Data to use:

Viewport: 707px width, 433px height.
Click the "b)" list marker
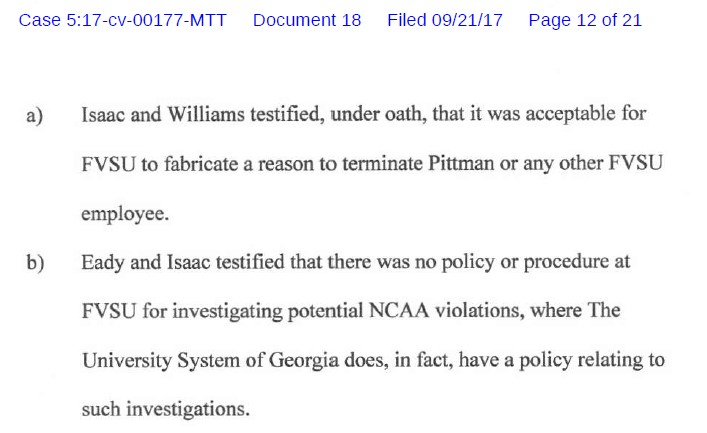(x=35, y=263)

...

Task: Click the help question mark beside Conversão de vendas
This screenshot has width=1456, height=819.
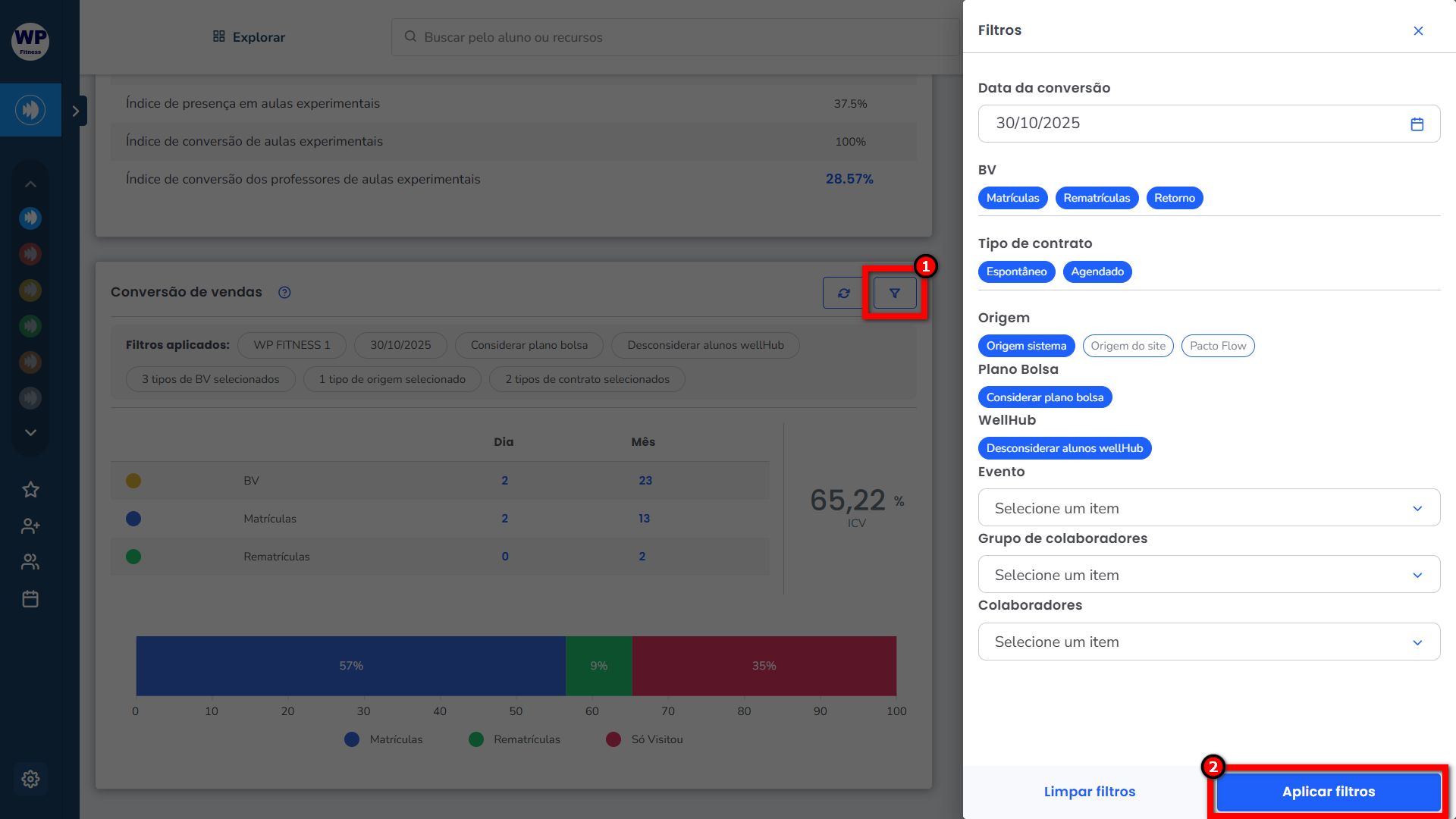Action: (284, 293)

...

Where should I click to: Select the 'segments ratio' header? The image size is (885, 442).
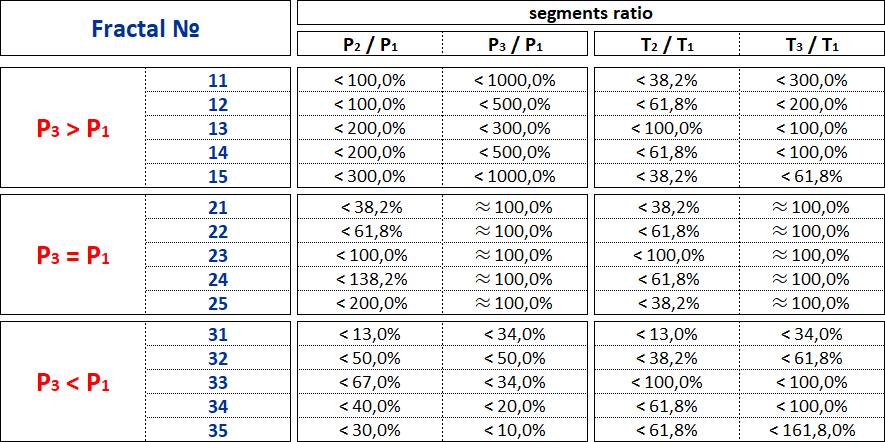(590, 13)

Short exercise: Report every line of the items above that contains the string "width", copying each such line in full. Treat the match as case-sensitive.

Correct response:
Viewport: 707px width, 433px height.
This screenshot has width=1456, height=819.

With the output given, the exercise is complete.